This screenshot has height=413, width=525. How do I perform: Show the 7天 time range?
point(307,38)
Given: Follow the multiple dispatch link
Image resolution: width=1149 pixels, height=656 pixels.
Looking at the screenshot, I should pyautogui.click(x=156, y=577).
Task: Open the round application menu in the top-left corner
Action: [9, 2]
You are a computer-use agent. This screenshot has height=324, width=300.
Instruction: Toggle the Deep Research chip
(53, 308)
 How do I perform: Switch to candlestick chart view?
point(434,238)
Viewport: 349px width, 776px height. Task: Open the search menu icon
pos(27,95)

==

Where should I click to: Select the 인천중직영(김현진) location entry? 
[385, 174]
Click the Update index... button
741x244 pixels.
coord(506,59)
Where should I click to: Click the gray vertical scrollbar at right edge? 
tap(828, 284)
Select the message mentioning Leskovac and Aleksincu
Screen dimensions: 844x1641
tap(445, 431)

==

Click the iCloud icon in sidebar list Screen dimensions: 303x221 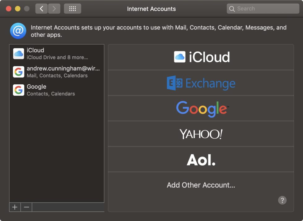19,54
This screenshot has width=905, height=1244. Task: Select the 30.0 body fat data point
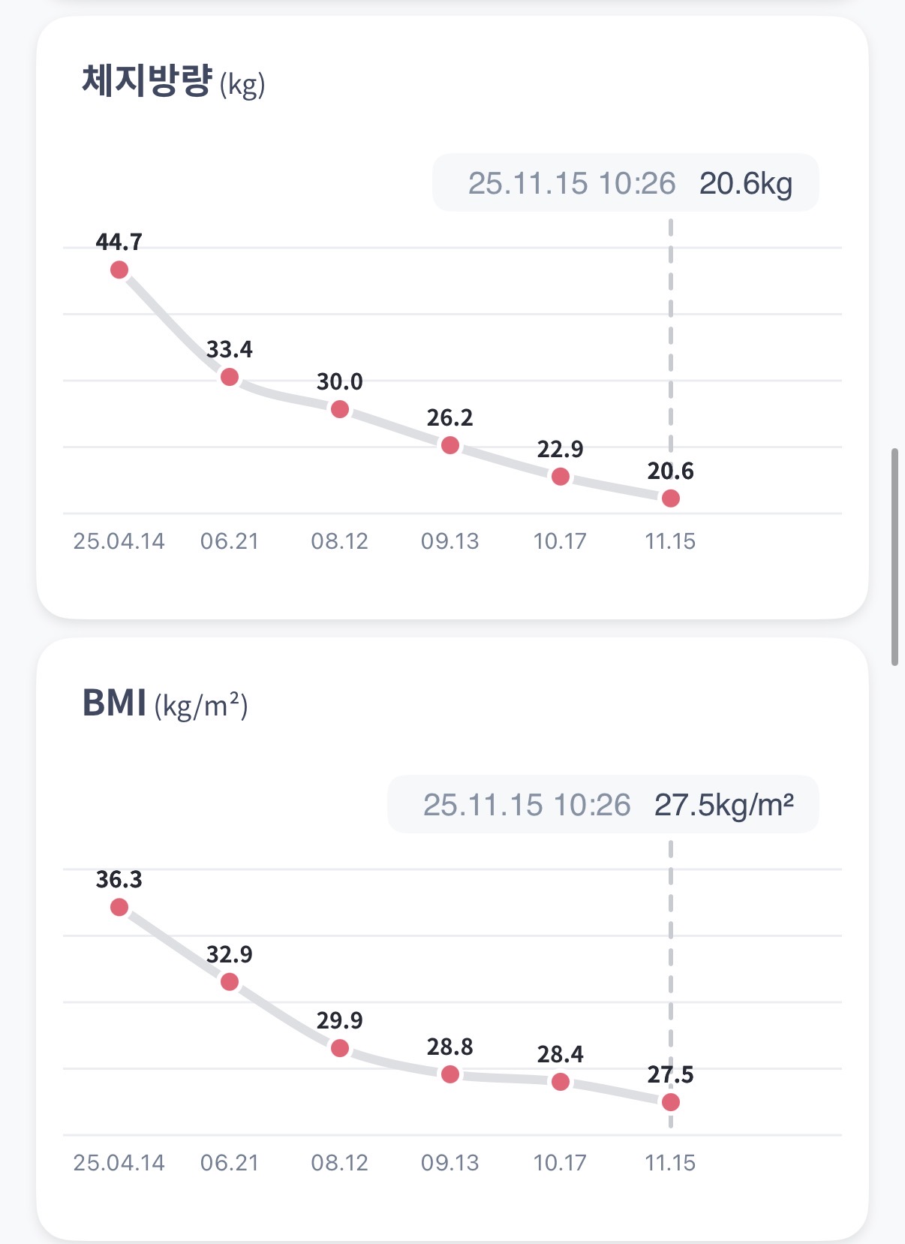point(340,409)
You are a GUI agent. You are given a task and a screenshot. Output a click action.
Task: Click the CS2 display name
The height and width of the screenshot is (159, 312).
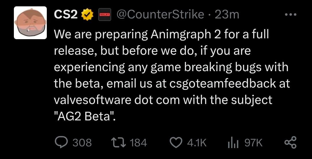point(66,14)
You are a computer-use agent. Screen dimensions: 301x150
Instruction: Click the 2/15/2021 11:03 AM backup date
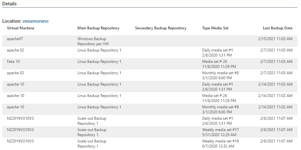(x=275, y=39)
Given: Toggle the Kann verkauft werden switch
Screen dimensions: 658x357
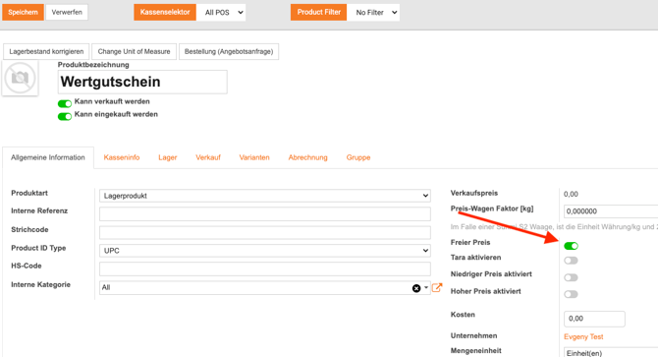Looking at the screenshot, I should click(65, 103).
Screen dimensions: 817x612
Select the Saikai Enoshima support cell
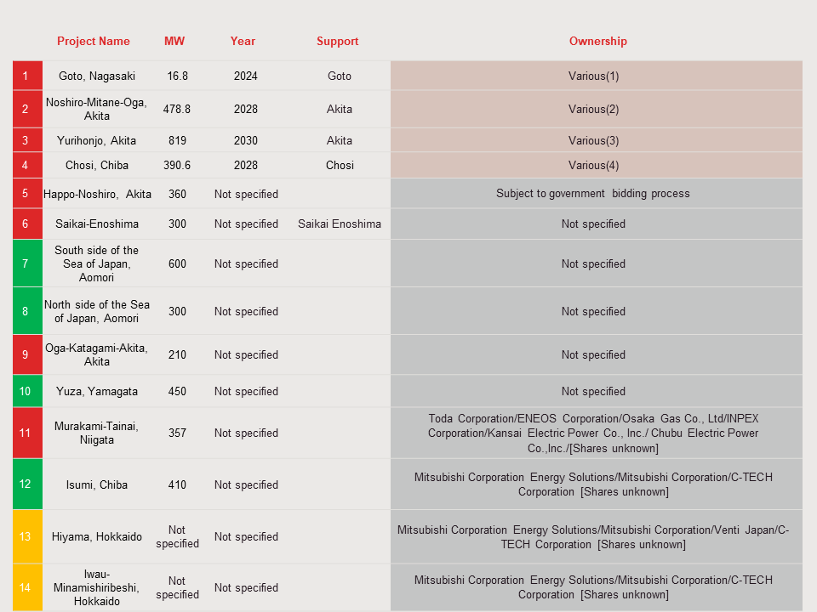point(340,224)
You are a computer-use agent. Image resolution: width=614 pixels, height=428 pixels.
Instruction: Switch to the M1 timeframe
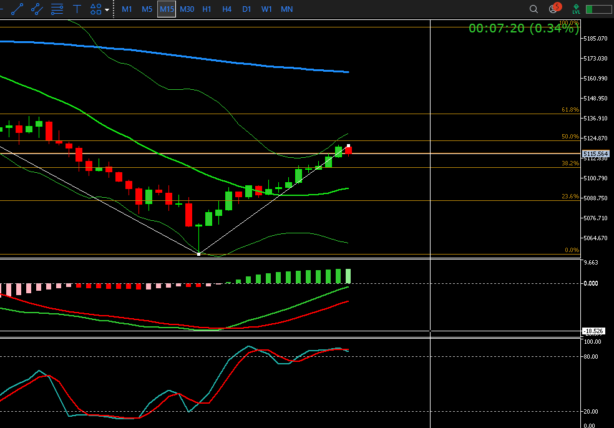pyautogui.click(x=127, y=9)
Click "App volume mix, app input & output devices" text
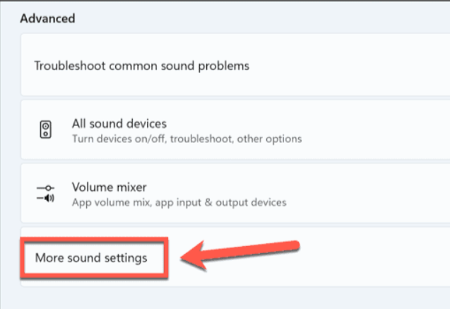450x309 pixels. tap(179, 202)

TASK STATEMENT: Bring together all lines of the entries above in which the string "agent" occurs.

RESPONSE AREA:
You are a computer-use agent. This screenshot has height=324, width=300.
You are a GUI agent. You are given a task and a screenshot. Output a click action.
You are a computer-use agent. Screen dimensions: 301x150
You are a computer-use agent. Image resolution: width=614 pixels, height=428 pixels.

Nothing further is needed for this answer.